» **Provided text**
▼

Keywords

1 Introduction

Recently, the UK’s National Archives has collected over 70, 000 heritage documents that originate between the \(16^{th}\) and \(19^{th}\) centuries. These documents make up a small part of the “Prize Papers”, which are of gross historical importance, as they were used to establish legitimacy of ship captures at sea.

This collection of documents contain Merchant Marks (see Fig. 4B), symbols used to uniquely identify the property of a merchant. For further historical research to be conducted, the organisation requires that the dataset be searchable by visual example (see Fig. 1). These marks are sparse line drawings, which makes it challenging to search for visually similar Merchant Marks between documents. This dataset poses the following challenges to learning representations that are suitable for visual search:

  1. 1.

    Merchant marks are line drawings, absent of both texture and colour, which means that marks cannot be distinguished based on these properties.

  2. 2.

    Many machine learning techniques, and most notably convolutional neural networks (CNNs), require large amounts of labelled training data, containing on the order of millions of labelled images [7]. None of the Merchant Marks are labelled, and in many cases it is not clear what labels would be assigned to them. This motivates an unsupervised approach to learning features.

  3. 3.

▲

» **Written problem**
Please repeat the Merchant Marks text word for word, starting with "Many machine learning" and going on through "to learning features.". You will not need the data that comes after this point.

» **Supplied information**
▼

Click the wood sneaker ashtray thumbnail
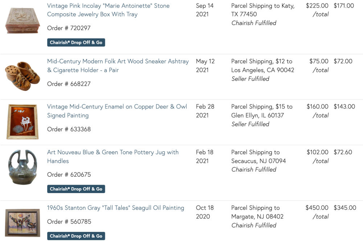The image size is (363, 246). (23, 76)
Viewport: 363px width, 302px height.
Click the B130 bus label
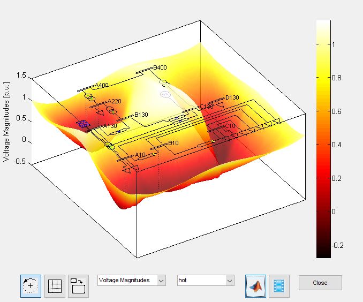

▲

» **Finished task**
Many machine learning techniques, and most notably convolutional neural networks (CNNs), require large amounts of labelled training data, containing on the order of millions of labelled images [7]. None of the Merchant Marks are labelled, and in many cases it is not clear what labels would be assigned to them. This motivates an unsupervised approach to learning features.